In a new filing in the case between the two technology giants in California, which was picked up by FOSS Patents, Samsung notes that Apple took the liberty of sending do-not-sell letters to carriers and retailers that carry Samsung's products.

Those letters include a copy of the court-ordered injunction, as well as a postscript suggesting that retailers are "acting in concert" with Samsung by selling its products and thus must obey the court order. In its filing, Samsung says Apple crossed the line with letters, going so far as to call them "menacing."

According to FOSS Patents' Florian Mueller, Apple sent out the notice for the Galaxy Tab 10.1 on June 28, with those for Samsung's Galaxy Nexus on June 3. In the Nexus' case, that was three days before the U.S. Court of Appeals for the Federal Circuit put a temporary hold on that injunction.

CNET has contacted Apple for more information on these letters, and will update this post if we hear back.

The below transcription is from Mueller, and covers the Galaxy Tab 10.1. The Verge has a scanned copy of it posted on Scribd as well:

VIA FACSIMILE, REGISTERED MAIL, FEDERAL EXPRESS AND REGISTERED AGENT

Re: Apple Inc. v. Samsung Electronics Co., Ltd., et al., United States District Court, Northern District of California, Case No. C-11-01846 (LHK)

Dear [recipient]:

We represent Apple Inc. in the above-referenced action.

We enclose a copy of the June 26 preliminary injunction ordered entered by the U.S. District Court for the Northern District of California in this case together with a copy of Apple's U.S. Design Patent No. D504,889 (the '889 patent').
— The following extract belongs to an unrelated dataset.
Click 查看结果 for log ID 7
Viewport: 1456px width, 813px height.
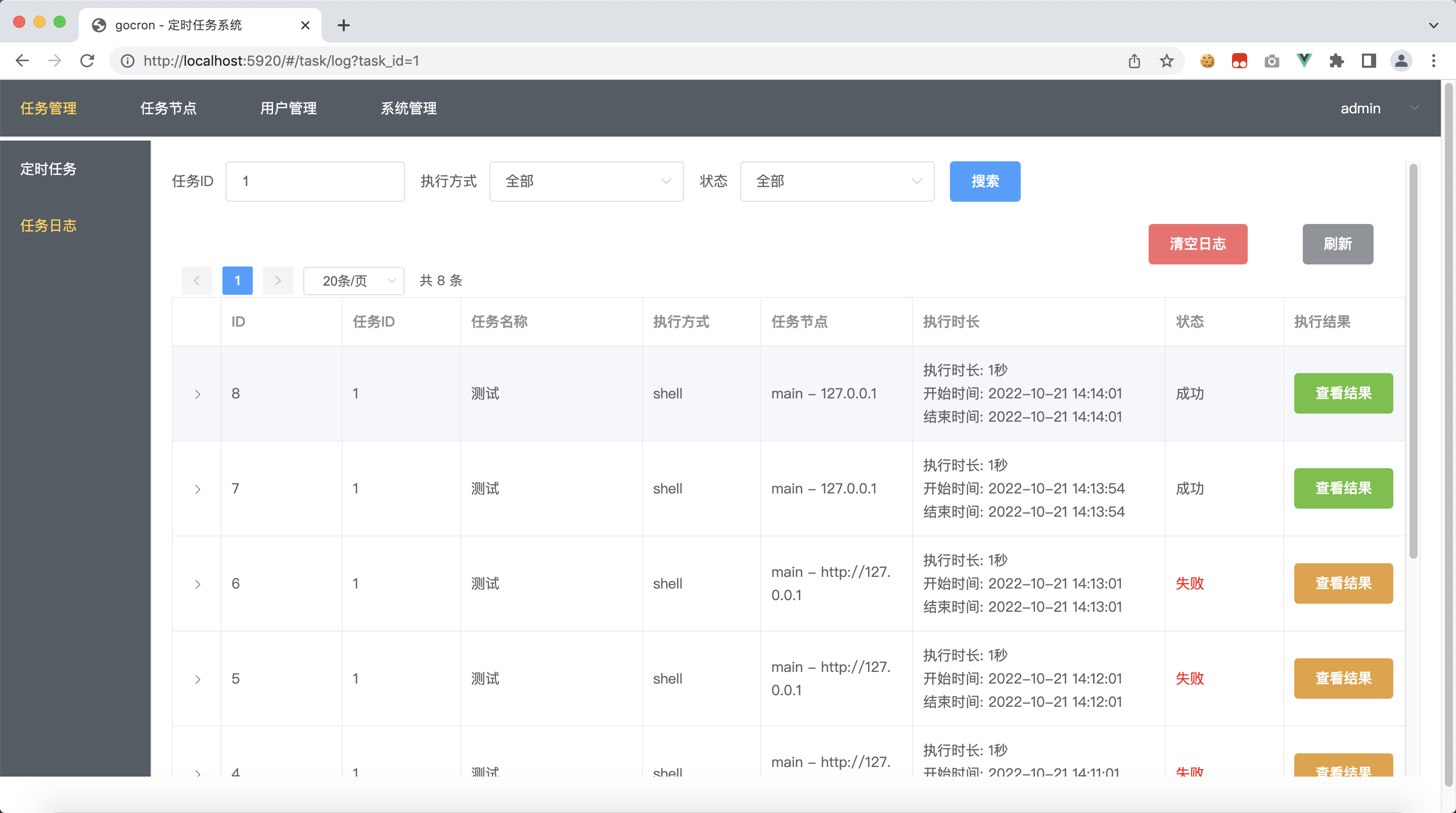(1343, 488)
With the posting of the requisite bond, the order is now in effect.

The order provides as follows:

[T]he Court issues the following order enjoining the Galaxy Tab 10.1 from sale in the United States: Samsung Electronics Co., Ltd., Samsung Electronics America, Inc., and Samsung Telecommunications America, Inc., its officers, directors, partners, agents, servants, employees, attorneys, subsidiaries, and those acting in concert with any of them, are enjoined from making, using, offering to sell, or selling within the United States, or importing into the United States, Samsung's Galaxy Tab 10.1 tablet computer, and any product that is no more than colorably different from this specified product and embodies any design contained in U.S. Design Patent No. D504,889.

(emphasis added).

As the italicized language provides, the order applies not only to the named Samsung entities, but also to anyone "acting in concert" with them. Apple thus believes that the order extends to you because you may be selling, offering to sell, or importing the Galaxy Tab 10.1 tablet computer.
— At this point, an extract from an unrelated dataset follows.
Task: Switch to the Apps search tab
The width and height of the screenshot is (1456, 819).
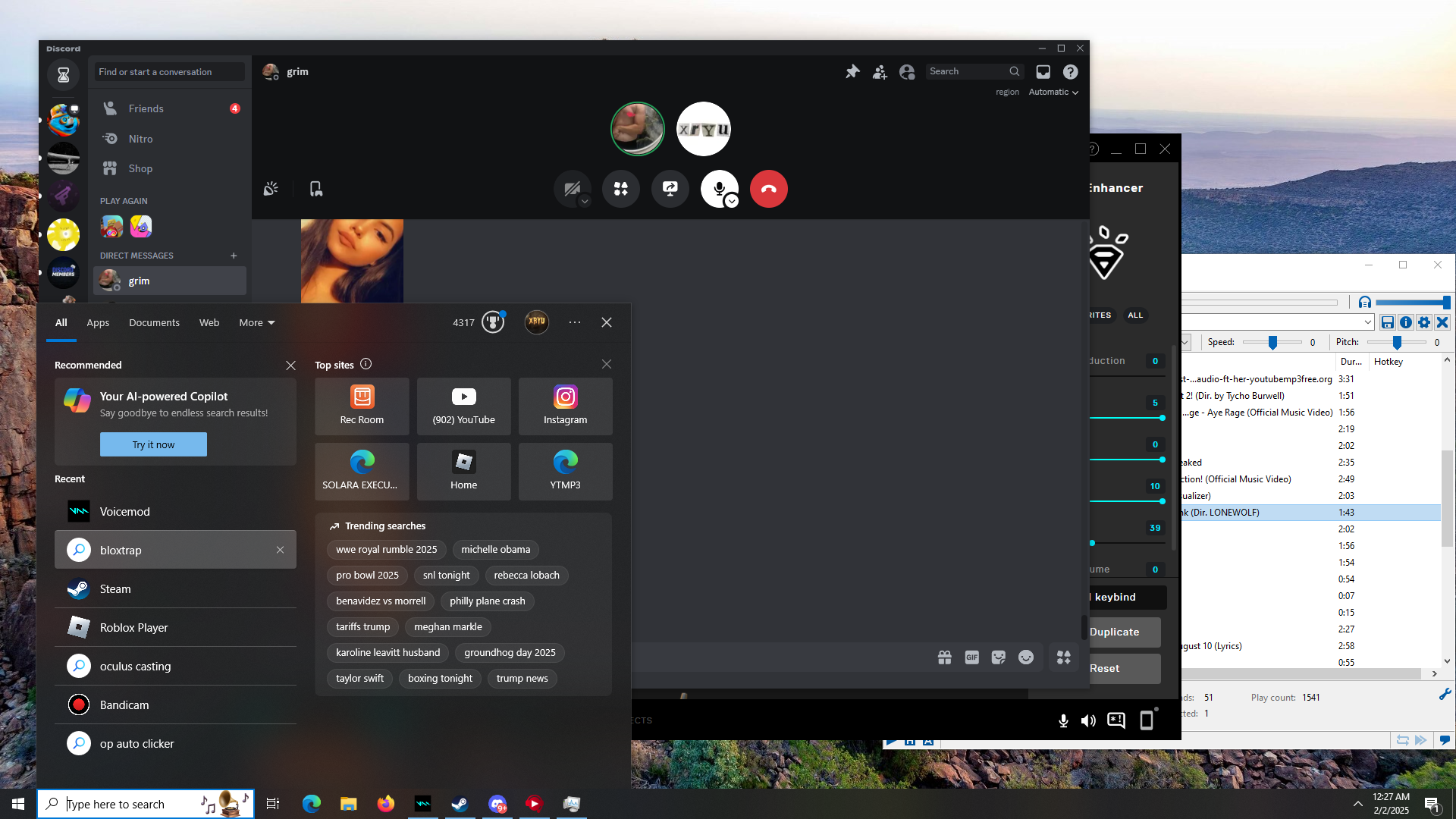Action: [98, 322]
Please comply with the order by ceasing immediately to engage in any of the specified acts (e.g., importing, offering to sell, or selling within the United States) in connection with the Galaxy Tab 10.1 tablet computer and any product that is no more than colorably different from it and embodies the '889 patent's design. At a minimum, Apple believes compliance with the Court's order requires immediately removing for sale the Galaxy Tab 10.1 from all physical and online venues under your direction or control.

Please contact the undersigned if you have questions.

Regards,

[signatory]

Enclosures

As a quick refresher, Apple sued Samsung last April , claiming the company was copying the design, as well as software features in its products. Samsung sued Apple back, and the two companies have been in a legal battle ever since. Along the way, both companies have attempted to block the sales of one another's products in various countries, including the U.S., primarily by making patent infringement claims.